* _Given task_:
Please summarize the text below on training surveillance models across network video recorders in three sentences.

The local devices can be cameras such as network video recorders (NVRs). NVRs can act as standalone smart surveillance systems powered by artificial intelligence (AI) in high-risk, security-vulnerable areas such as factory environments. However, the quality of the machine learning model depends on the size of the training dataset of the system, which in turn is dependent on the placement of the NVRs. For example, NVRs placed in isolated or remote locations may have a smaller dataset due to less camera traffic and activity, making them unsuitable for building robust machine learning models for standalone surveillance. However, sharing datasets from other devices can be problematic in terms of data privacy and/or communication bandwidth.
Embodiments of the present disclosure address the above deficiencies and other deficiencies of previous approaches by applying a two-step learning process. First, leveraging a close-knit network of NVRs with heterogeneous data, an initial ANN surveillance model can be trained and updated into a federated ANN surveillance model. The processing resources and/or memory resources of the NVRs can be repurposed and utilized to train an ANN surveillance model. The NVRs can perform training using their local computational resources. Instead of sharing private datasets (e.g., camera footage), only the local model updates are uploaded to the server. Such updates can occur over multiple rounds of learning using local training datasets (e.g., the footage captured by individual NVRs). The server can aggregate the updates across multiple NVRs and/or multiple rounds of training into a federated ANN surveillance model. The server can be local to a particular installation, such as a factory, and/or global across multiple different security installations.
Second, the learned information (federated ANN surveillance model) can be transferred to isolated NVRs using transfer learning. This can create a target ANN surveillance model that is trained with the heterogeneous knowledge of varied devices without accessing other datasets. This can enable deployment of standalone smart surveillance.
As used herein, the singular forms “a”, “an”, and “the” include singular and plural referents unless the content clearly dictates otherwise. Furthermore, the word “may” is used throughout this application in a permissive sense (i.e., having the potential to, being able to), not in a mandatory sense (i.e., must). The term “include,” and derivations thereof, mean “including, but not limited to.” The term “coupled” means directly or indirectly connected.
The figures herein follow a numbering convention in which the first digit or digits correspond to the drawing figure number and the remaining digits identify an element or component in the drawing. Similar elements or components between different figures may be identified by the use of similar digits. For example, 103-1 may reference element “03” in
The memory sub-systems 106 can be memory devices. The memory devices can be electronic, magnetic, optical, or other physical storage devices that store executable instructions. The memory devices can include non-volatile or volatile memory. In some examples, the memory device is a non-transitory MRM comprising random access memory (RAM), an Electrically-Erasable Programmable read only memory (EEPROM), a storage drive, an optical disc, and the like. Executable instructions (e.g., training instructions, aggregation instructions, transfer learning instructions, etc.) can be “installed” on the server 102 and/or the NVRs 103. The memory sub-systems 106 can be portable, external, or remote storage mediums, for example, that allow the server 102 and/or the NVRs 103 to download the instructions from the portable/external/remote storage mediums. In this situation, the executable instructions may be part of an “installation package.” As described herein, the memory sub-systems 106 can be encoded with executable instructions for training an ANN, aggregating updates to an ANN, and providing transfer learning for a different ANN, among other functions described herein.

* _Listed entries_:
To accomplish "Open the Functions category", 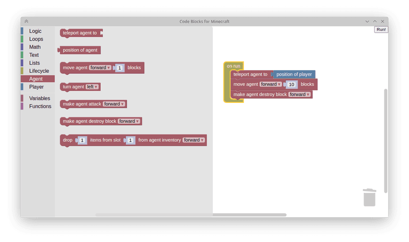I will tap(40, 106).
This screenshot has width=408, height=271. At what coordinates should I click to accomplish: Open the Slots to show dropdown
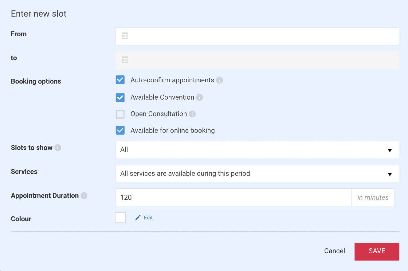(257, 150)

--

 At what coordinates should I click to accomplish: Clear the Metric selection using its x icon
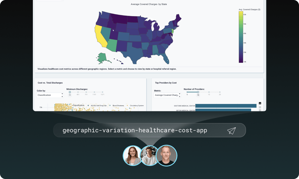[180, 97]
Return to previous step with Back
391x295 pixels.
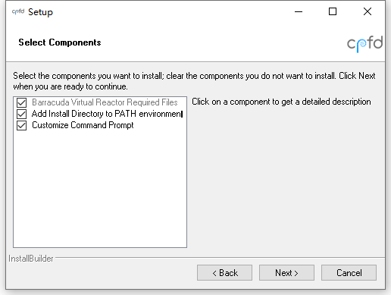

* _Exercise solution_:
Network video recorders (NVRs) can act as standalone AI surveillance systems, but those placed in isolated or remote locations may have too small a dataset to build robust models, and sharing datasets from other devices can be problematic for data privacy and communication bandwidth. The approach described applies a two-step learning process: a network of NVRs trains an initial ANN surveillance model with their local resources and uploads only model updates, not their footage, to a server that aggregates them into a federated ANN surveillance model. That federated model is then transferred to isolated NVRs through transfer learning, creating a target model trained with the knowledge of varied devices without accessing their datasets and enabling standalone smart surveillance.